Assigned task>
Could you return the lines below exactly, from the first line up to and including the line that holds "has height=690, width=1271."?

Material provided>
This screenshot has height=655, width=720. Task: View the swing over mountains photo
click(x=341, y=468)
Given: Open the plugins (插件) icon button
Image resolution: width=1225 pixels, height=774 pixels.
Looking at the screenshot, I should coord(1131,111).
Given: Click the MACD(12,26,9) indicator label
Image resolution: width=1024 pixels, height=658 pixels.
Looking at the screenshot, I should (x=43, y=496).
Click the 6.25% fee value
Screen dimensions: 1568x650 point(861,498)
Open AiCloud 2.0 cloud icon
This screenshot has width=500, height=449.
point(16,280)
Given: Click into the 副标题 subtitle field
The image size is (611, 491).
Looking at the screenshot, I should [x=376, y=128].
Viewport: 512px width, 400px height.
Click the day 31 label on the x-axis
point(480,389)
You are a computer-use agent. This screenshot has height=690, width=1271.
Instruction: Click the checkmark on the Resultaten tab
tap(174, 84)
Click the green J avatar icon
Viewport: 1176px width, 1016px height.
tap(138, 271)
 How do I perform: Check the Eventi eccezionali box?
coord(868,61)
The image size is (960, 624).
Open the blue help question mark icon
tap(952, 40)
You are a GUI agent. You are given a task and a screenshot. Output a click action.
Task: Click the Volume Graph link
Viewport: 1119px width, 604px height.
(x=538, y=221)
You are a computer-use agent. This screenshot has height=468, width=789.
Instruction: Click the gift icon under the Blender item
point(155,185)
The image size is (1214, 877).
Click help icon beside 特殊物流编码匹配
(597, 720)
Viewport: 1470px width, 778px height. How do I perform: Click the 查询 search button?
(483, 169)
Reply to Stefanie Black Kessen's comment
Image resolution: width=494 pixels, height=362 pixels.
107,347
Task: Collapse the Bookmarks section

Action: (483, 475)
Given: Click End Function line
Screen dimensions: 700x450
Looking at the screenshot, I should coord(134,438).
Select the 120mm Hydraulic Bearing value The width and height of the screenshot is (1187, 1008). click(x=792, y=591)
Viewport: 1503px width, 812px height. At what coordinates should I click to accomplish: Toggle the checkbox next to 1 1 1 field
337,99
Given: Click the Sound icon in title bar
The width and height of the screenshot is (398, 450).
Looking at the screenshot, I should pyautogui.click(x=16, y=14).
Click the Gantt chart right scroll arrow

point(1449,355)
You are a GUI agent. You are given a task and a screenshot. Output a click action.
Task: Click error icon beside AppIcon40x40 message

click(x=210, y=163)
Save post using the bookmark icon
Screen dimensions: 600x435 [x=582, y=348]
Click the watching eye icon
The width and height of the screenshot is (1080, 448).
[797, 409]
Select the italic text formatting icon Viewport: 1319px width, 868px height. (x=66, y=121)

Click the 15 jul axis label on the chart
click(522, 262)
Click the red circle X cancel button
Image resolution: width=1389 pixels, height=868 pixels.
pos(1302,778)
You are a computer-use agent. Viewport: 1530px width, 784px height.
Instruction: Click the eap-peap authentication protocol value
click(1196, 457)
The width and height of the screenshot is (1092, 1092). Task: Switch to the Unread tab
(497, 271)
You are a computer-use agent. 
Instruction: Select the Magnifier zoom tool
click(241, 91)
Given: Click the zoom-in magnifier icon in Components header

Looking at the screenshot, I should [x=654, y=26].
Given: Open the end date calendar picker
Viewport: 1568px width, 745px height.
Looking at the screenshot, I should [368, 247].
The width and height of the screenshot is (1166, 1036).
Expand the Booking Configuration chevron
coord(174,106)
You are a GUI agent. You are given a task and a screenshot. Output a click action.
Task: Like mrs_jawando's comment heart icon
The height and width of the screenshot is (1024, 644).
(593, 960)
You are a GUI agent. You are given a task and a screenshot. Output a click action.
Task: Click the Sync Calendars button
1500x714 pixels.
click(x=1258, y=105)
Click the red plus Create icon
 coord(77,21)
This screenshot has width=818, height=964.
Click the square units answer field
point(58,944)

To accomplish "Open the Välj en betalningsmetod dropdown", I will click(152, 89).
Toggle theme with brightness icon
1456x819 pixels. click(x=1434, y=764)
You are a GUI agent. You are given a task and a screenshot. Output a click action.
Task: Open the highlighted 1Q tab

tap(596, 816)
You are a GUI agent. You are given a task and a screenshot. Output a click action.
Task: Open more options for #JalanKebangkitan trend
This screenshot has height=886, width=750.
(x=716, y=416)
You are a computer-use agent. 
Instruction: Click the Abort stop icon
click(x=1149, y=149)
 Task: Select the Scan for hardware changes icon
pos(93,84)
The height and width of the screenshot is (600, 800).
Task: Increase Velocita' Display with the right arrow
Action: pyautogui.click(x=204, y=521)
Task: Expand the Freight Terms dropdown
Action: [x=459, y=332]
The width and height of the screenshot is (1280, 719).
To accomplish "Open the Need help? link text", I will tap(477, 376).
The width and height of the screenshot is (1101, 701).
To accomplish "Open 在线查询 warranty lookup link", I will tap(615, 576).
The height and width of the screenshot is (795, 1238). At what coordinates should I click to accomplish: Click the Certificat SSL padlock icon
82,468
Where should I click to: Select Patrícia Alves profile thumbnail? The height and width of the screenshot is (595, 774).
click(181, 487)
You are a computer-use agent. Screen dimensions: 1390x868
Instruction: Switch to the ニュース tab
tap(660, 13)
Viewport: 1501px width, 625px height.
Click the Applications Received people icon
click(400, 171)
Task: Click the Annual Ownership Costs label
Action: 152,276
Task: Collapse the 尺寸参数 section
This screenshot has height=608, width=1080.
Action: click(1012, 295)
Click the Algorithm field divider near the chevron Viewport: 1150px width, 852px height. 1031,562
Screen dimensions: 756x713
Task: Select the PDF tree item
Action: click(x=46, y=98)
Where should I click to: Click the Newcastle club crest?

Your solution>
This screenshot has height=655, width=720. Task: View the swing over mountains photo
click(x=341, y=468)
Given: Open the plugins (插件) icon button
Image resolution: width=1225 pixels, height=774 pixels.
Looking at the screenshot, I should coord(1131,111).
Given: Click the MACD(12,26,9) indicator label
Image resolution: width=1024 pixels, height=658 pixels.
Looking at the screenshot, I should (x=43, y=496).
Click the 6.25% fee value
Screen dimensions: 1568x650 point(861,498)
Open AiCloud 2.0 cloud icon
This screenshot has width=500, height=449.
point(16,280)
Given: Click into the 副标题 subtitle field
The image size is (611, 491).
Looking at the screenshot, I should [x=376, y=128].
Viewport: 512px width, 400px height.
Click the day 31 label on the x-axis
point(480,389)
You are a computer-use agent. This screenshot has height=690, width=1271.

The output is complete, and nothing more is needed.